→ **Problem statement**
Print every line of the listing below without altering anything, but leave the picture markers out of your output.

____ Dataset extract

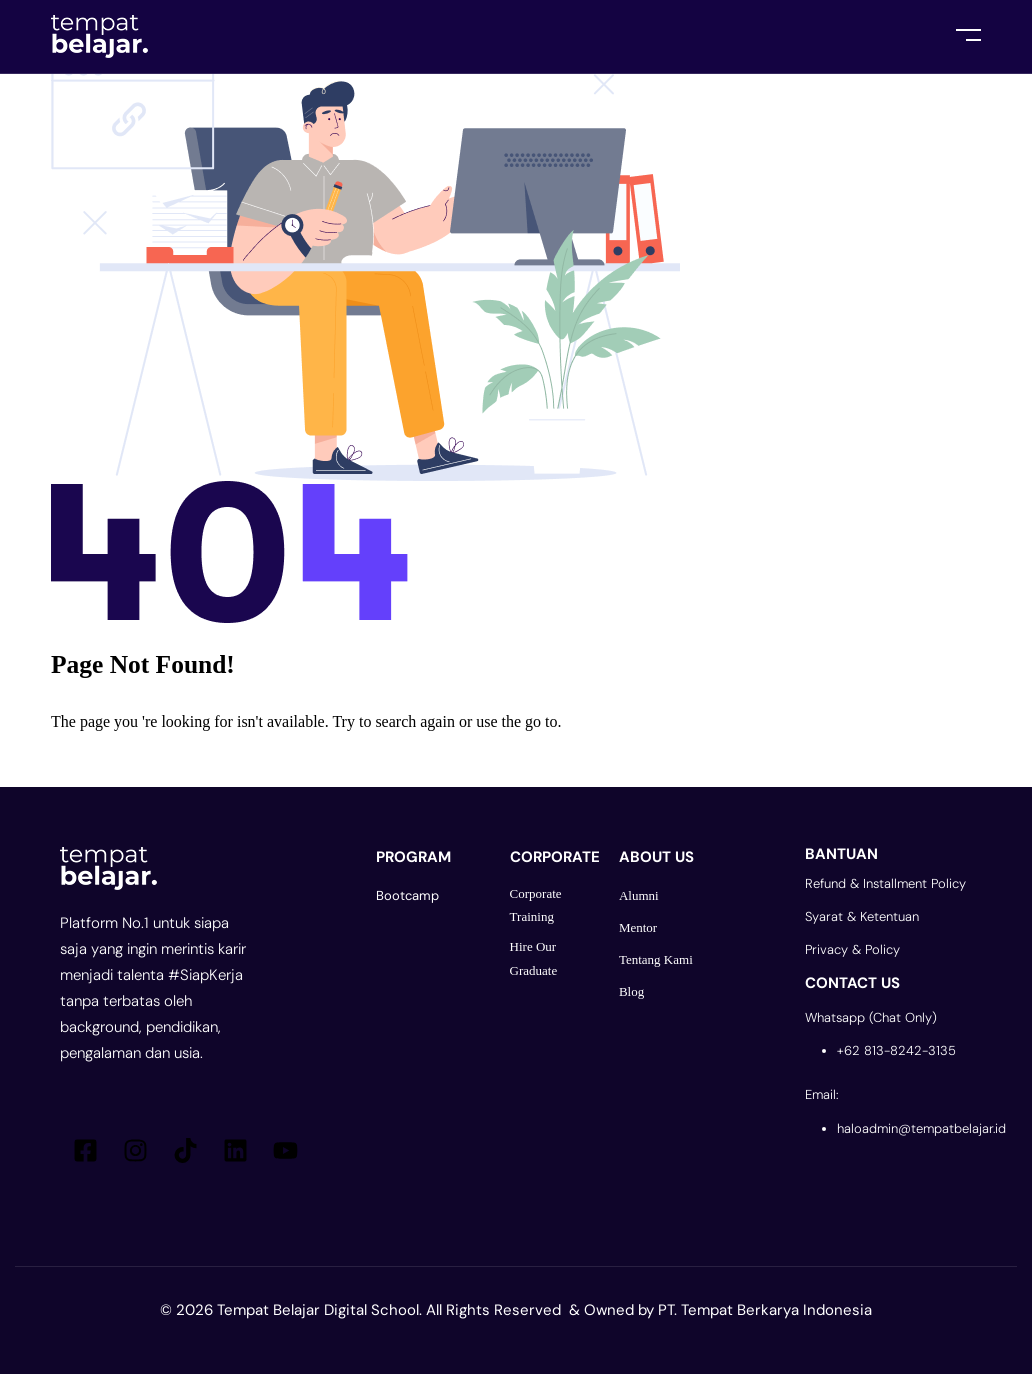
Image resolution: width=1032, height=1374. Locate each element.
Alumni (639, 895)
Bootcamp (407, 895)
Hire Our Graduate (534, 958)
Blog (631, 991)
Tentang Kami (656, 959)
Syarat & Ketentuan (862, 916)
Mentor (638, 927)
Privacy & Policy (852, 949)
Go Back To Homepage (153, 761)
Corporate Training (536, 905)
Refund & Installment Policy (885, 883)
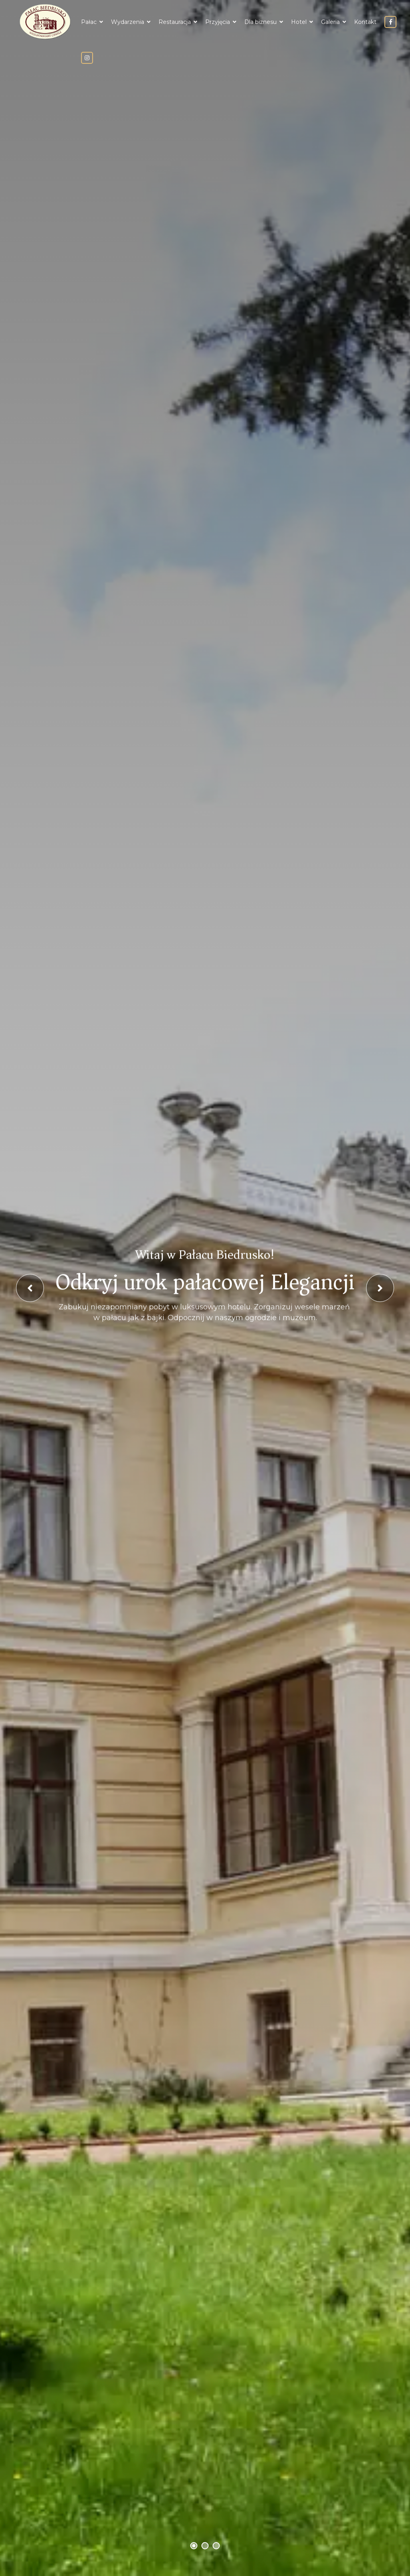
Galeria (330, 22)
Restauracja (174, 22)
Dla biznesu (260, 22)
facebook (390, 22)
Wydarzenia (127, 22)
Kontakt (365, 22)
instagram (87, 58)
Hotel (299, 22)
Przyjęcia (217, 22)
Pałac (89, 22)
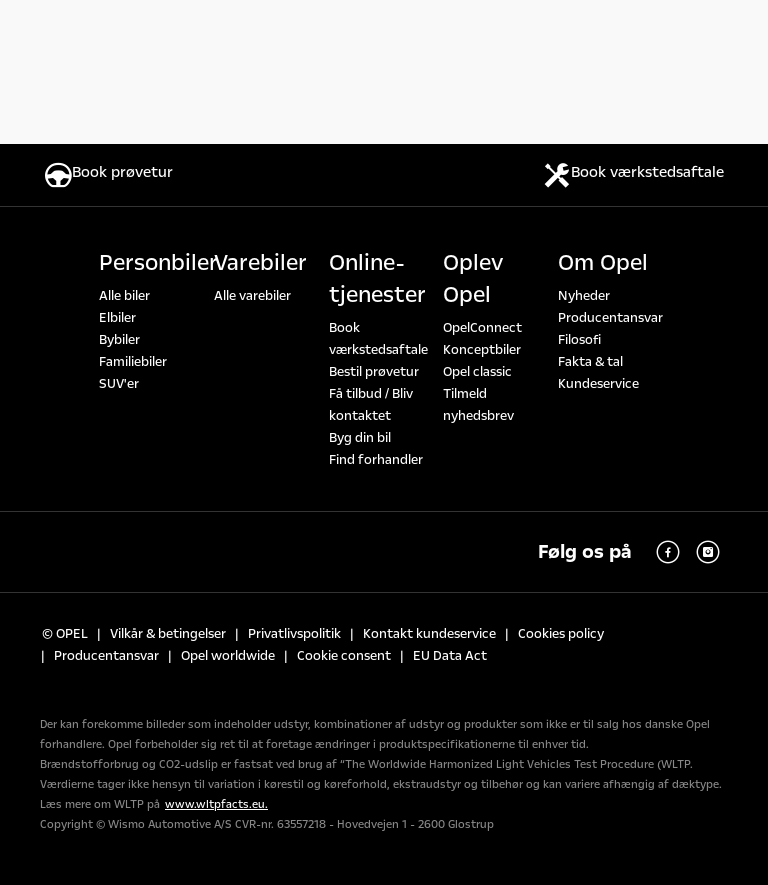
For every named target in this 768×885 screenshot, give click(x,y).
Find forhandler (376, 460)
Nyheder (584, 296)
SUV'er (119, 384)
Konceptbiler (482, 350)
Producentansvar (610, 318)
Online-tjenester (377, 279)
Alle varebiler (252, 296)
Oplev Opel (473, 279)
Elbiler (117, 318)
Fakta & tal (590, 362)
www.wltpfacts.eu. (216, 804)
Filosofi (579, 340)
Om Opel (603, 263)
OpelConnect (482, 328)
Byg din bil (360, 438)
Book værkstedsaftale (378, 339)
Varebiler (260, 263)
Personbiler (158, 263)
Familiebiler (133, 362)
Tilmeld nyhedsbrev (478, 405)
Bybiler (119, 340)
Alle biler (124, 296)
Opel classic (477, 372)
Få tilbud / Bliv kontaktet (371, 405)
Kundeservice (598, 384)
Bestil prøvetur (374, 372)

________

→ **Task output**
Image resolution: width=1032, height=1374. Locate each element.
Alumni (639, 895)
Bootcamp (407, 895)
Hire Our Graduate (534, 958)
Blog (631, 991)
Tentang Kami (656, 959)
Syarat & Ketentuan (862, 916)
Mentor (638, 927)
Privacy & Policy (852, 949)
Go Back To Homepage (153, 761)
Corporate Training (536, 905)
Refund & Installment Policy (885, 883)
Galeria (330, 22)
Restauracja (174, 22)
Dla biznesu (260, 22)
facebook (390, 22)
Wydarzenia (127, 22)
Kontakt (365, 22)
instagram (87, 58)
Hotel (299, 22)
Przyjęcia (217, 22)
Pałac (89, 22)
For every named target in this 768×885 screenshot, give click(x,y).
Find forhandler (376, 460)
Nyheder (584, 296)
SUV'er (119, 384)
Konceptbiler (482, 350)
Producentansvar (610, 318)
Online-tjenester (377, 279)
Alle varebiler (252, 296)
Oplev Opel (473, 279)
Elbiler (117, 318)
Fakta & tal (590, 362)
www.wltpfacts.eu. (216, 804)
Filosofi (579, 340)
Om Opel (603, 263)
OpelConnect (482, 328)
Byg din bil (360, 438)
Book værkstedsaftale (378, 339)
Varebiler (260, 263)
Personbiler (158, 263)
Familiebiler (133, 362)
Tilmeld nyhedsbrev (478, 405)
Bybiler (119, 340)
Alle biler (124, 296)
Opel classic (477, 372)
Få tilbud / Bliv kontaktet (371, 405)
Kundeservice (598, 384)
Bestil prøvetur (374, 372)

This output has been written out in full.